I want to get into this – the different ways, times, and places I’ve tried using and controlling hyperfocus, but right now I’m going to finish the 2013 Christmas trip story. Right now.
It’s Christmas day and my mother’s house in Delaware is packed with family. My wife, Margaret, and my mother are making martinis in the kitchen and laughing as Margaret lays out the story so far. “Before we could get her dropped off for her visit with Patsy and Mary and get out of there, my mother had to tell her sisters the whole terrifying story of her near-death experience at the hands of Frank and Coco.” My mother turns to me as I open the oven and reach for the roast. “My god, what did you do?”
“Nothing,” I say. “Nothing happened.”
I pull the standing rib roast out of the oven. I’m making Christmas dinner, soup to nuts. I insisted. I don’t know why, except that it keeps me away from the holiday hubbub. Now the hubbub’s in here. My teenage niece, the observer from the vegetarian contingent, keeps a watchful eye from the kitchen door making sure no stray globules of “flesh juice” drop into the salad or mushroom pasta as I move the roast to the carving board.
“Frank’s right,” Margaret says. “He drifted into the path of a car coming up behind us, their horn blared, the van swerved into a skid…”
“A little skid,” I say, and I put the roast on the stove next to the carving board.
“Yes,” Margaret says. “Teensy, but my mother was dozing so she woke up scared out of her wits, screaming.”
“Oh no…” my mother says.
“Not screaming,” I say. “Yelps.

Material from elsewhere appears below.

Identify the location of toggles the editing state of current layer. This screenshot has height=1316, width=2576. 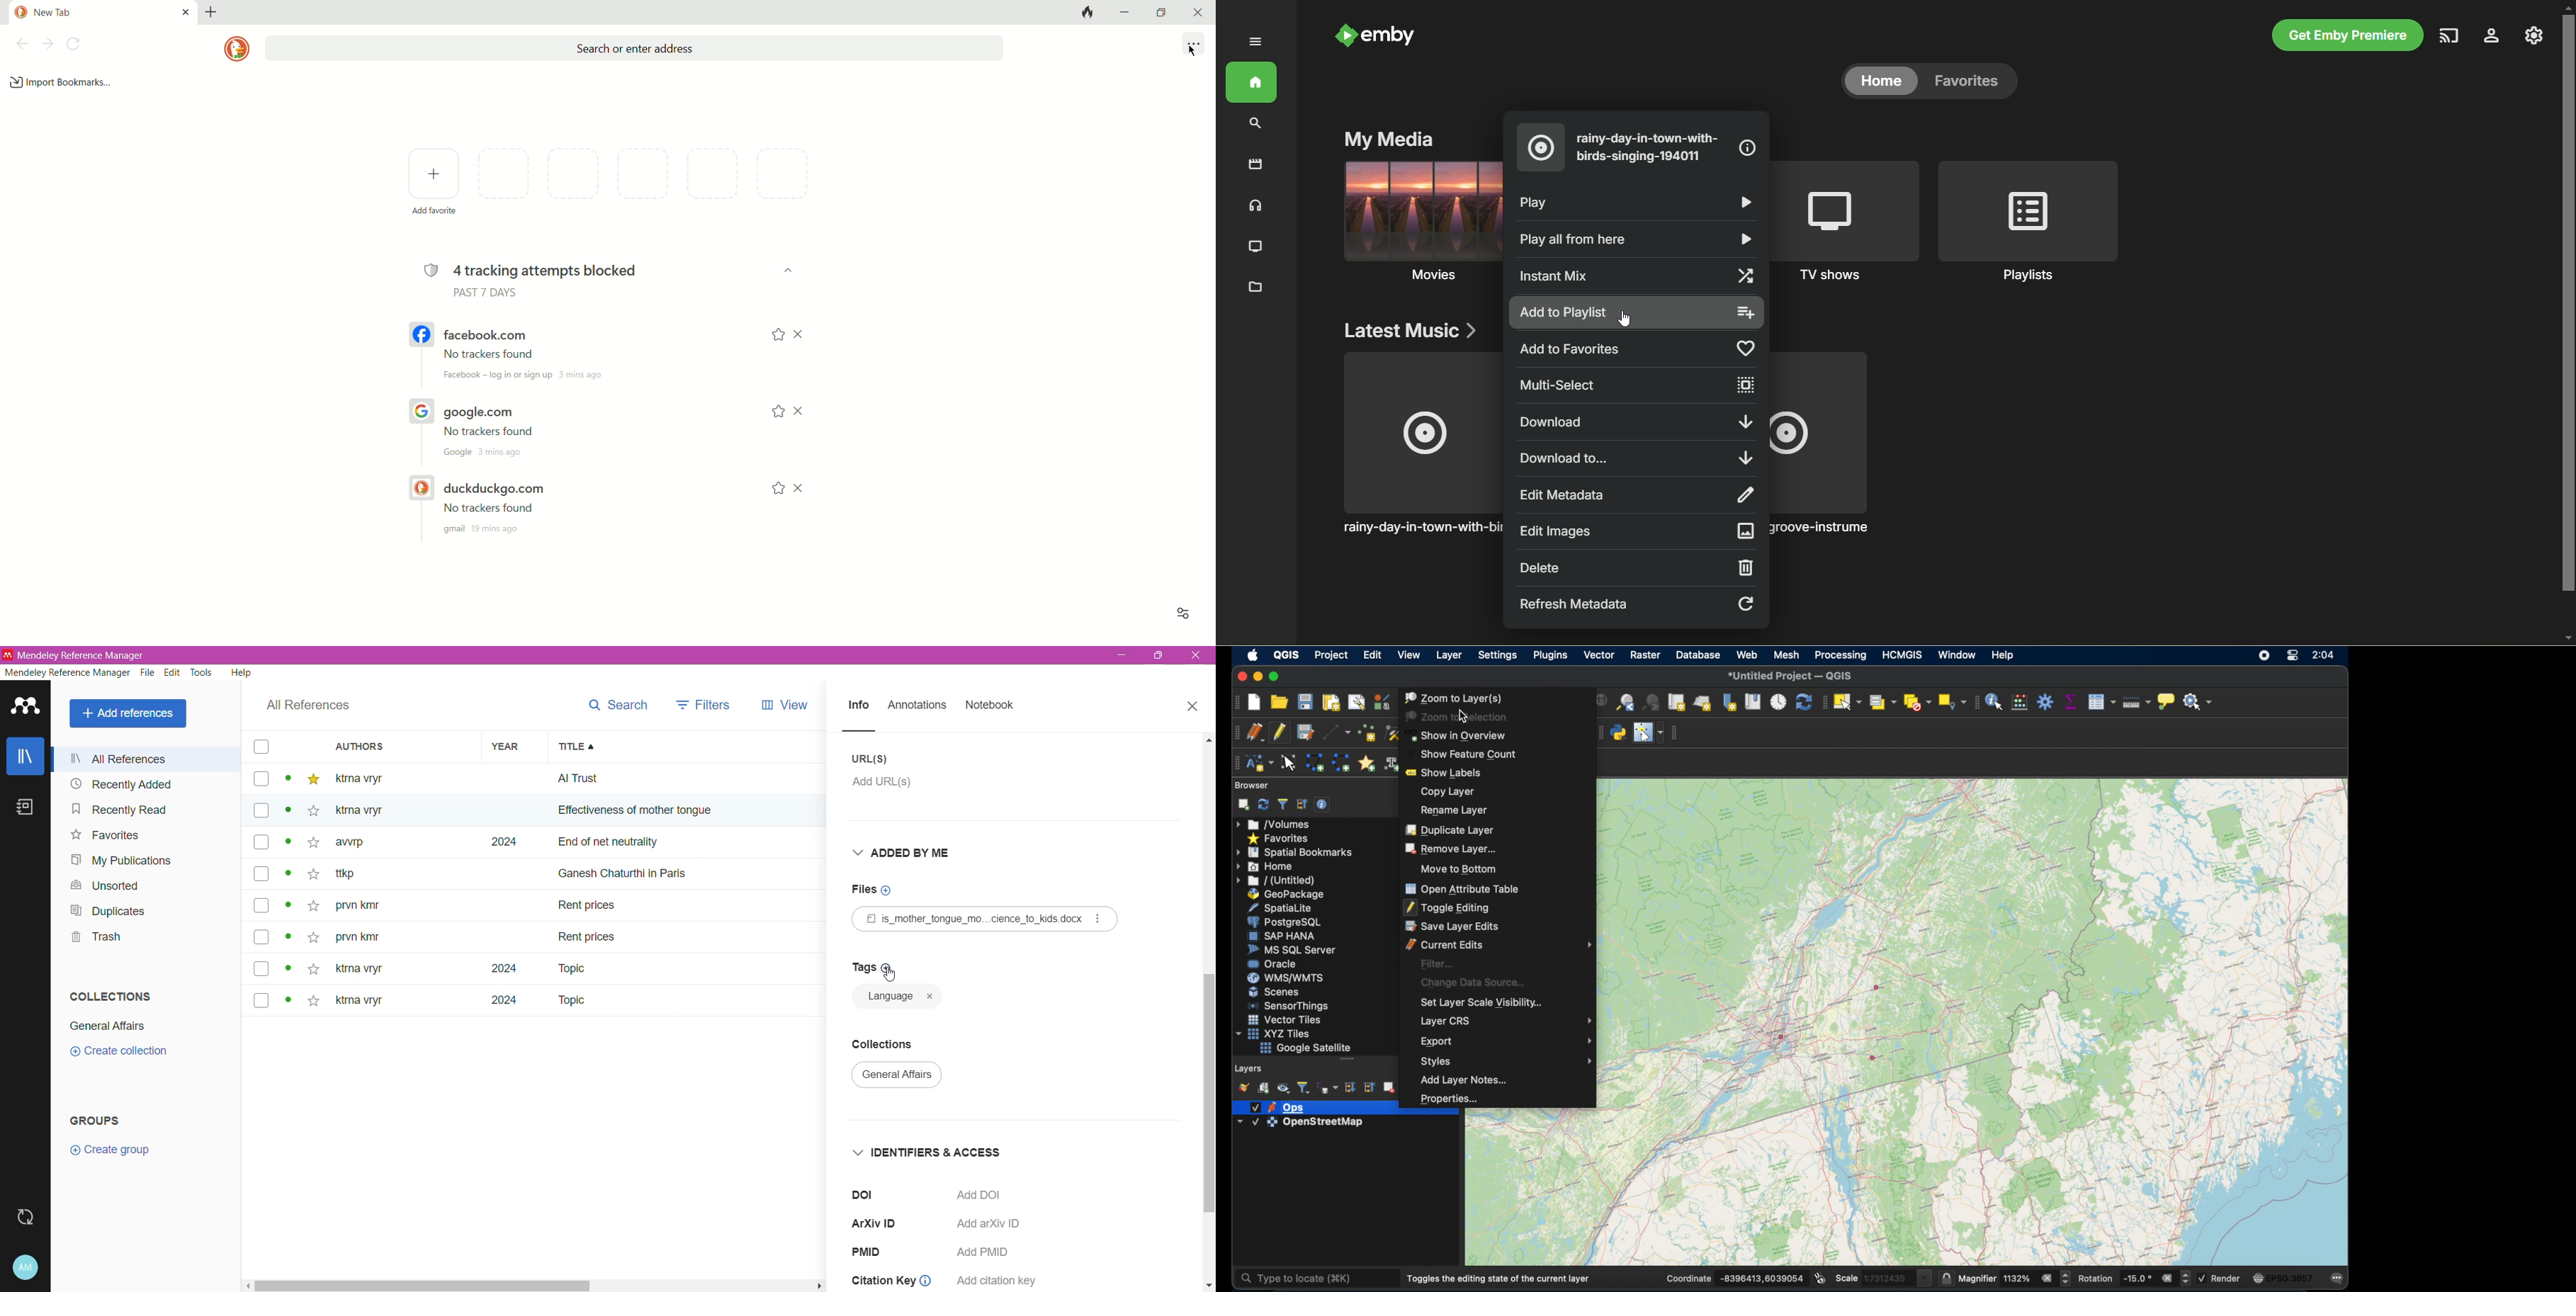
(1497, 1278).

Little yelps. It was no big deal, really.”
“You’re right, it wasn’t,” Margaret says. “But it wouldn’t have happened at all if you and Coco hadn’t been focused on the GPS maps on her phone instead of the road. Especially you, Mr. No-Accidents-Safe-Driver.”

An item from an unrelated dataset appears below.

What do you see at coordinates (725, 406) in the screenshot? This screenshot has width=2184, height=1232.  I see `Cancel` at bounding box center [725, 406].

“You’re right, you’re right,” I say. “Now please hand me that big sharp carving knife on the table beside you and get out of the kitchen, please.”
“Hmmm. Sounds like a threat buried in there,” my mother says.
“Not buried, sitting right on top,” Margaret says. She kisses me, and then turns to my mother. “Let’s go talk with civilized people in the living room.” She scoops our niece from the doorway as they head out and tells her, “Trust me; your vegetables are safe with your uncle.” As I carve the roast I think that after Christmas we’ll all be calmer and the drive back home will be less hectic than than the trip up. Of course, I’m wrong about that.